Fruity Chaos:
This is in the land of the absurd. Where an MLA can have the police force of the town of Moba, somewhere in Madhya Pradesh, looking for two jackfruits stolen from his garden. Kathal (Netflix), directed by Yashowardhan Mishra, recreates the messy small town ambience for a comedy this time, instead of the usual violent gangster antics.
Inspector Mahima Basor (Sanya Malhotra) is annoyed, are we going to be looking into complaints of vegetable thefts now? she asks her superior and is told to just follow orders. For the MLA (Vijay Raaz) pushing the cops, finding the jackfruits is of prime importance for reasons of political advancement. And they are not common, garden variety jackfruits, they are of the imported Hong variety, that does not have tough fibre, he explains at one point; he rightly wants to know that if an MLA’s garden is not safe from theft, what must the common citizen be going through?
Mahima and her three deputies start hunting for the jackfruits in earnest. Like Anjali in Dahaad last week, Mahima belongs to a lower caste, which holds up her romance with her upper caste junior, Saurabh (Anant V. Joshi). It also means the MLA won’t let her step on his carpet and demands that it be sprinkled with gangajal afterwards.
All these years filmmakers ignored caste– characters were not even given surnames–now caste has become a significant issue, even in a lighthearted film like this. This casual denigration of the lower castes is more disturbing, because it is meekly accepted. At least in Dahaad, a casteist goon is reprimanded.
The daughter of the MLA ‘s gardener goes missing and nobody cares about her, when jackfruits are more important than women.
Snapping at Mahima’s heels is an overeager reporter (Rajpal Yadav in a weird get up). When Mahima rushes about doing her work with all seriousness, a male cop comments that she should have been a fashion model. She quips, “I was fond of breaking bones, since childhood.”

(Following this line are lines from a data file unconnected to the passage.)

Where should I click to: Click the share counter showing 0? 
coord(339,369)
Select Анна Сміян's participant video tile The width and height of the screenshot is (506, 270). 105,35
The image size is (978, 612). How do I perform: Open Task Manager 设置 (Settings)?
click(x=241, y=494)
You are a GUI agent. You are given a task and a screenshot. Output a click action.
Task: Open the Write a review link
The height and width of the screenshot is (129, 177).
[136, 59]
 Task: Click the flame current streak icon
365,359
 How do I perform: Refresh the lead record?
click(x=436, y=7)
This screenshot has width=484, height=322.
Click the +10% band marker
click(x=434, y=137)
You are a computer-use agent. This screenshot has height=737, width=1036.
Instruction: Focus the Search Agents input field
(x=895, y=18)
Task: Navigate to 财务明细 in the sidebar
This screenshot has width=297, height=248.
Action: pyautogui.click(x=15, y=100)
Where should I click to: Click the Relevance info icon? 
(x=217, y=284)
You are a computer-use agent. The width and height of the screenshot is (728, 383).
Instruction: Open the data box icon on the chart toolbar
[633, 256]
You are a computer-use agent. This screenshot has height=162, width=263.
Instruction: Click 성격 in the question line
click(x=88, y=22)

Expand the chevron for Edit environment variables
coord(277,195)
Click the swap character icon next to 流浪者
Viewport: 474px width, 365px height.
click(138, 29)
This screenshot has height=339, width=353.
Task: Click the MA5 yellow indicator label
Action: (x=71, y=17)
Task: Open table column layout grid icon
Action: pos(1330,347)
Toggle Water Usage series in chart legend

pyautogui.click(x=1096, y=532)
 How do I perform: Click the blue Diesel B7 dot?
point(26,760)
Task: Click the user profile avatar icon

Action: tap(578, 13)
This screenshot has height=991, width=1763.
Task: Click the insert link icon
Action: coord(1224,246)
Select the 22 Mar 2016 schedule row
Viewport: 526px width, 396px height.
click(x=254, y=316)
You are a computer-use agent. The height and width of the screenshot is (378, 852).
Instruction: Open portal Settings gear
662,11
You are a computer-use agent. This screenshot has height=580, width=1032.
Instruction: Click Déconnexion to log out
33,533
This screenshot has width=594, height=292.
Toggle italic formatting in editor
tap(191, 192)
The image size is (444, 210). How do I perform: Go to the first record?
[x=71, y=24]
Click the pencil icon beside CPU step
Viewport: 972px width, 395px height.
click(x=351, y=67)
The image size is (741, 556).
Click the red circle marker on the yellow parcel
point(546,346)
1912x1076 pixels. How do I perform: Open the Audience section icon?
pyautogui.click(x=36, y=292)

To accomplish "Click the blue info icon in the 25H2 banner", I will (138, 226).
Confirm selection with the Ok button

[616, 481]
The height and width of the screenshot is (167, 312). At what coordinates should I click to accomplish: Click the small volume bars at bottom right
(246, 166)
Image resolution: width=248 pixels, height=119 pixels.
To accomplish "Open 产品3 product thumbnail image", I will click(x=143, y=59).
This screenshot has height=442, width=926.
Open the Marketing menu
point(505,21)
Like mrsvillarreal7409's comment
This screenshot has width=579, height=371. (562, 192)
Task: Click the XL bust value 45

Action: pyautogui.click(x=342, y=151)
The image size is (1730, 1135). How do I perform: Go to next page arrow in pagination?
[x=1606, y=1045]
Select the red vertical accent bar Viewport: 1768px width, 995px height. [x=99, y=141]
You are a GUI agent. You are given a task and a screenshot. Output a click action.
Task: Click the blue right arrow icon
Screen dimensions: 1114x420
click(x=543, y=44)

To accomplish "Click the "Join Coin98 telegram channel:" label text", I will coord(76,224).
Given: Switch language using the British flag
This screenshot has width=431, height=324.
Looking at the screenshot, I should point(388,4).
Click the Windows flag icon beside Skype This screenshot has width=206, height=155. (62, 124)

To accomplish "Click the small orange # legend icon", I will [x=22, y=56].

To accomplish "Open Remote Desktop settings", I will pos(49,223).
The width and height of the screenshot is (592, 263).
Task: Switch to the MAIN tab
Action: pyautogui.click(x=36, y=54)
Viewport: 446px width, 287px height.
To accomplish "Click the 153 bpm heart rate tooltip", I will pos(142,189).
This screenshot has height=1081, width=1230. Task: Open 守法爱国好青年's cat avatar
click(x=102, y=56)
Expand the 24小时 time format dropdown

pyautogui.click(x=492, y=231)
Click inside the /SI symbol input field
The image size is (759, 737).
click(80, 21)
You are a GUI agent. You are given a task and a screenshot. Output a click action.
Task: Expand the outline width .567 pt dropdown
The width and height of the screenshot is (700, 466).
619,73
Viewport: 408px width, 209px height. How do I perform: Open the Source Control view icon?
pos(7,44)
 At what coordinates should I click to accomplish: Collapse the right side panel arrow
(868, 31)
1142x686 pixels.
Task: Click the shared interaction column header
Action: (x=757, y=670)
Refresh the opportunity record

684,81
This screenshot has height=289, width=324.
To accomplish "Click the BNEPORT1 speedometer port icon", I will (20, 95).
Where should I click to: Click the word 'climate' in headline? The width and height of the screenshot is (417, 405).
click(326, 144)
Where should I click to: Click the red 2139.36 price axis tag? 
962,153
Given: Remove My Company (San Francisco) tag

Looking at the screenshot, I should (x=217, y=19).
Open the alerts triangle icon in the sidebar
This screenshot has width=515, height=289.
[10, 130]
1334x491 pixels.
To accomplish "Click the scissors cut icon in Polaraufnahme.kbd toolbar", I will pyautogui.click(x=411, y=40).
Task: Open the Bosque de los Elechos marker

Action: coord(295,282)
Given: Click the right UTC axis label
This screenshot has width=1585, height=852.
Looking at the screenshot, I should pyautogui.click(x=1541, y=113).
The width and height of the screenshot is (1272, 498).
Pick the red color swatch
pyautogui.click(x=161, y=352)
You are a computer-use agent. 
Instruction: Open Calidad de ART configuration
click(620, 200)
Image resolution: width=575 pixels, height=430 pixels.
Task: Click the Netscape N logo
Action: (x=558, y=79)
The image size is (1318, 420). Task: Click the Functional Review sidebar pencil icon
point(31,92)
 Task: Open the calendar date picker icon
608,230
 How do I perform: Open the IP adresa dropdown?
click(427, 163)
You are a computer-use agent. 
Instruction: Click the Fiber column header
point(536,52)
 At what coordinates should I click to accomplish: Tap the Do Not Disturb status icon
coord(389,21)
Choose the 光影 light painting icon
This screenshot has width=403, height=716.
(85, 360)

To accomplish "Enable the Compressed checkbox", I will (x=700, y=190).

The film (produced by the companies of Ektaa Kapoor and Guneet Monga) that starts out as a satire on misuse of power and the undermining of the police by politicians, turns serious later, without exactly improving on the plot. It’s a pity because Sanya Malhotra has worked hard to convert into a small town cop. Mahima lives alone and probably slogged her way up the ladder to the rank of inspector.
If the film retains its tinge of humour it’s not because of laboured sequences like a vegetable throwing fight, but to Ashok Mishra’s brilliant colloquial dialogue to which English subtitles simply cannot do justice.